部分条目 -

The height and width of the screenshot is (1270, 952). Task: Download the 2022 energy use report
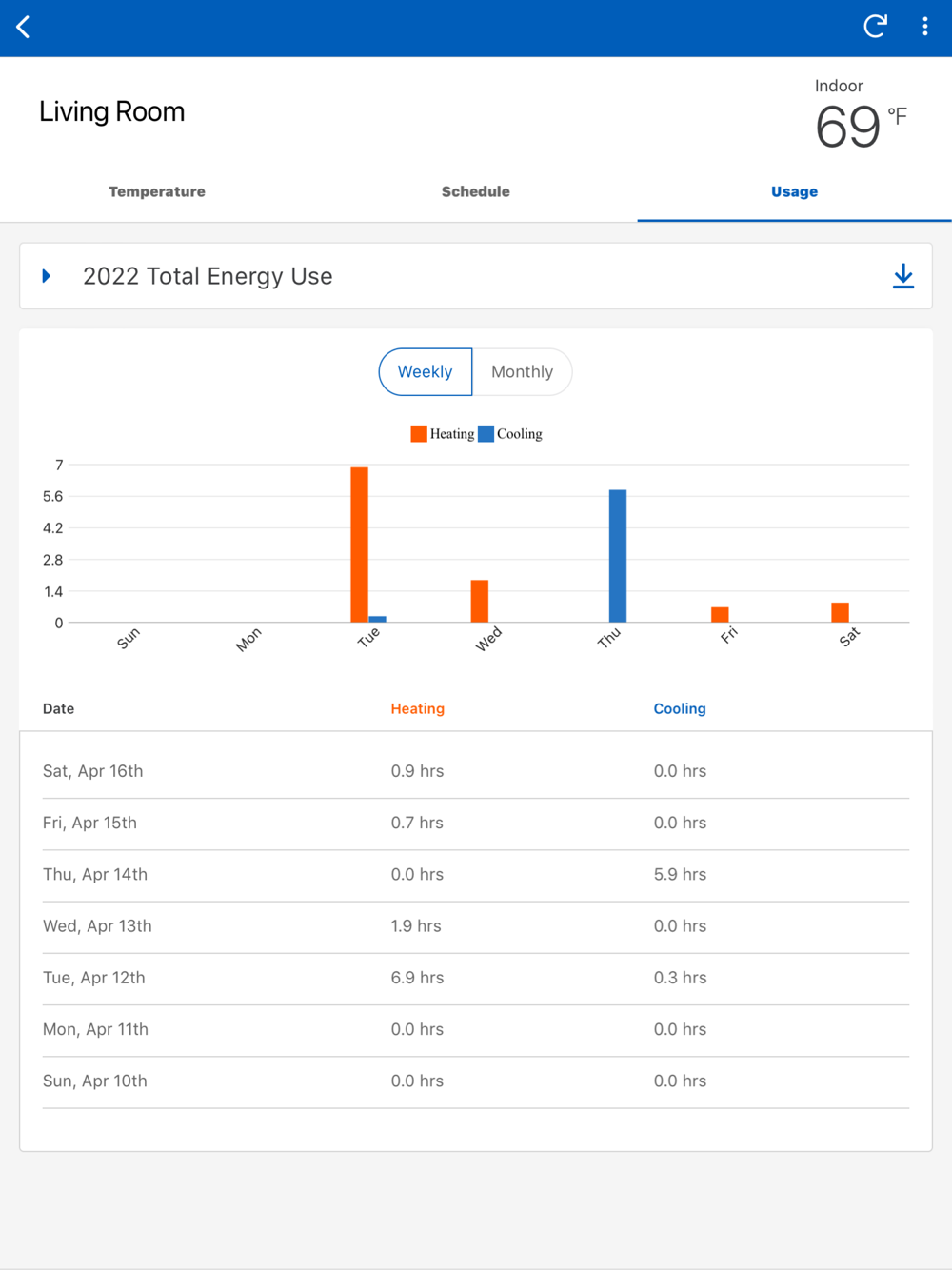902,276
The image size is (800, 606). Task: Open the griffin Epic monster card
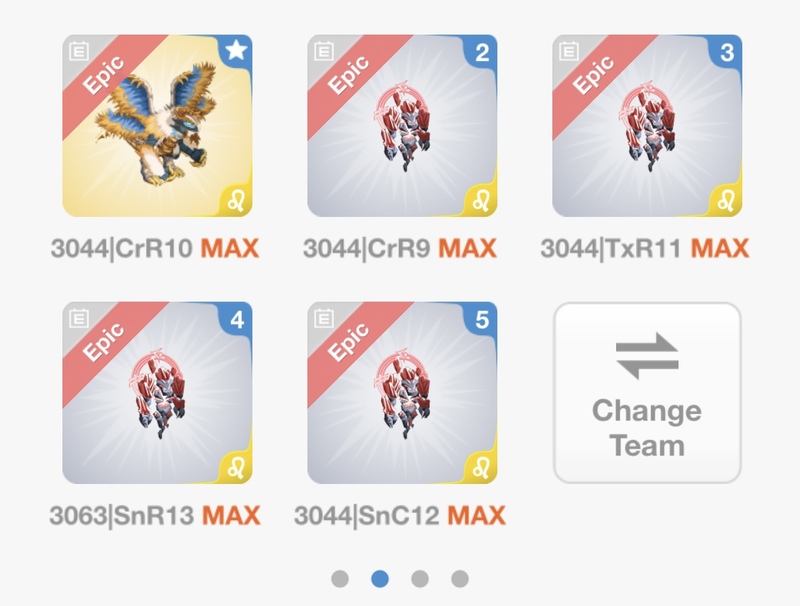click(157, 125)
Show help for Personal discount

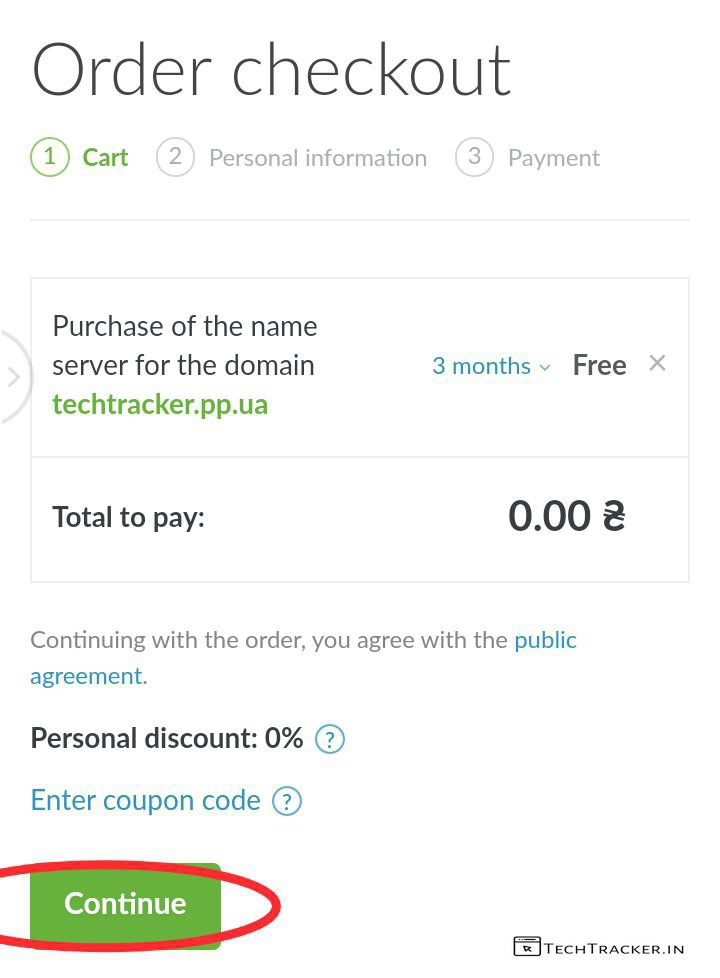[x=330, y=740]
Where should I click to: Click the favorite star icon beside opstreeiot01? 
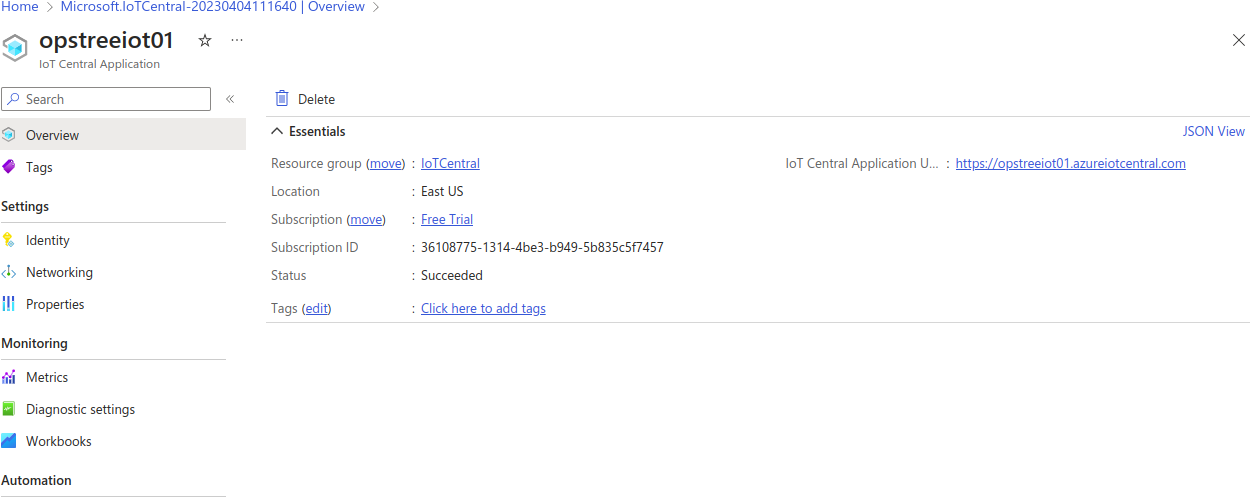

任务目标 -
请将上面所有条目的文字原样复述一遍，图片不要放进回答中。

完整回答 -
The height and width of the screenshot is (1270, 952). Task: Download the 2022 energy use report
902,276
The image size is (800, 606). Task: Open the griffin Epic monster card
click(157, 125)
Show help for Personal discount

[x=330, y=740]
Where should I click to: Click the favorite star icon beside opstreeiot01? 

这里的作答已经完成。